Depois de muito chão pela frente, muitas histórias registradas e mais de quinhentos quilômetros de belezas que pouca gente conhece, começa o último trecho da nossa viagem pela Rota Imperial. Deixando o município de Domingos Martins, descemos para o segundo braço final da estrada São Pedro de Alcântara: Viana, Cariacica e Vitória.

Na cidade de Viana, que fica às margens da BR-262, o peso de cidade da Grande Vitória por vezes parece ainda não ter chegado à sede. Gente conversando na rua, pouco trânsito, ar de tranquilidade. E ali na sede do município há locais que valem a visita. A estação ferroviária, que hoje funciona mais como um museu, é um local de destaque na cidade. Ela fica ao lado da BR-262, na margem mesmo, mas com a rapidez do trânsito na rodovia federal muitas vezes a estação passa despercebida na paisagem.

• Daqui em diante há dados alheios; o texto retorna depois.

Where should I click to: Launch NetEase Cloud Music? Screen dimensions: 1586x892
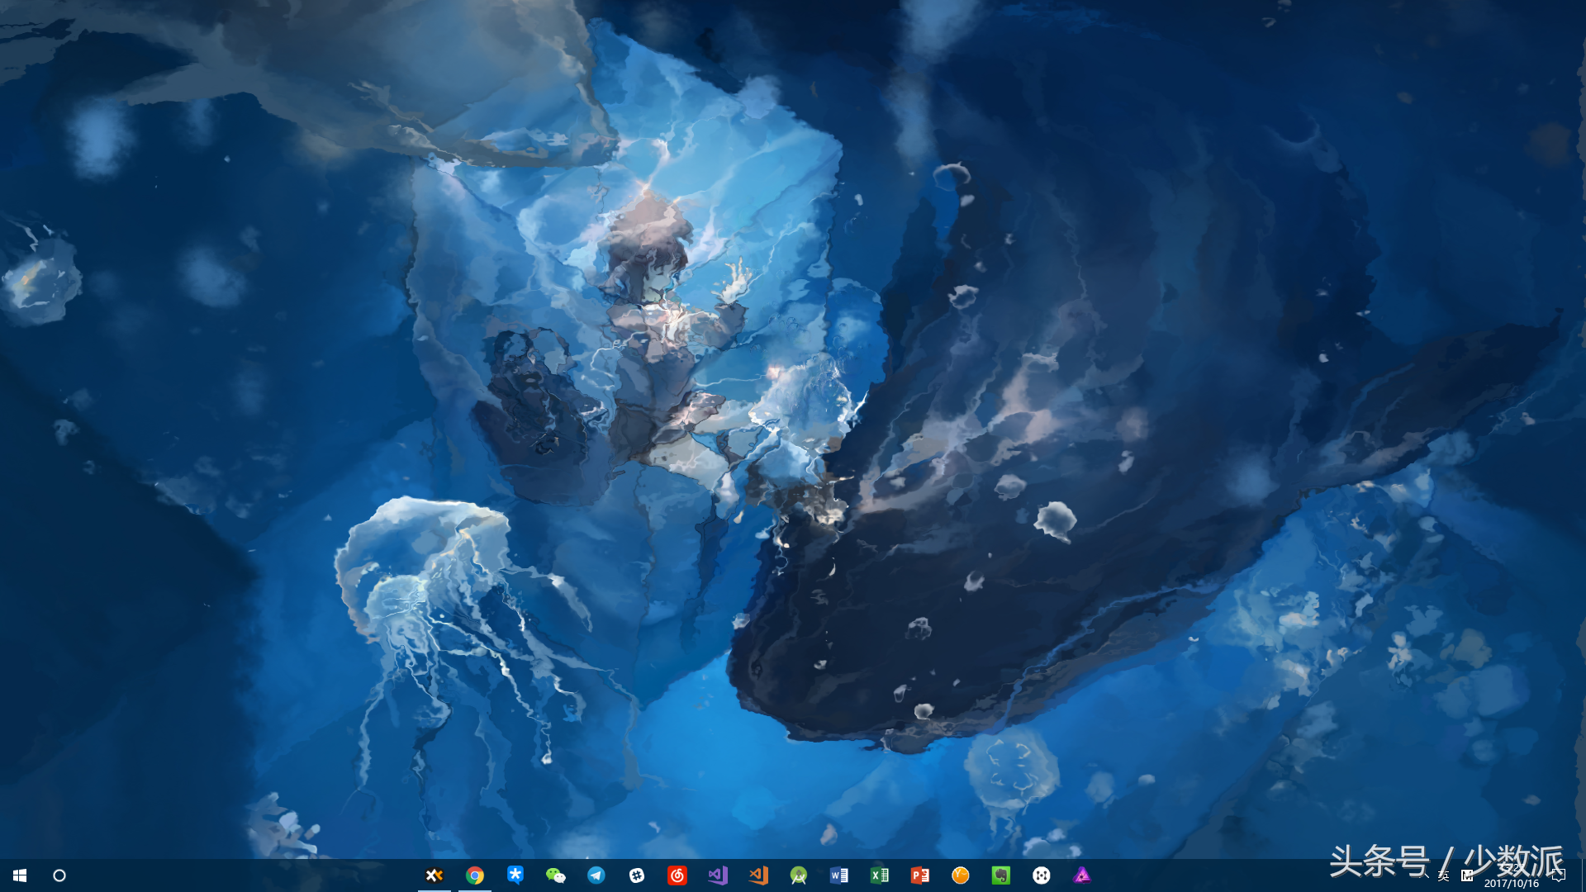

Estação ferroviária de Viana.

A estação é aberta a visitação e, mesmo não funcionando mais para ponto de chegada e partida para os passageiros, trens de carga ainda passam pelo local. Há também placas antigas, fotos e documentos importantes sobre a história da estação. Do outro lado da linha, casas com um estilão centenário ajudam a compor o cenário, que é como uma volta no tempo.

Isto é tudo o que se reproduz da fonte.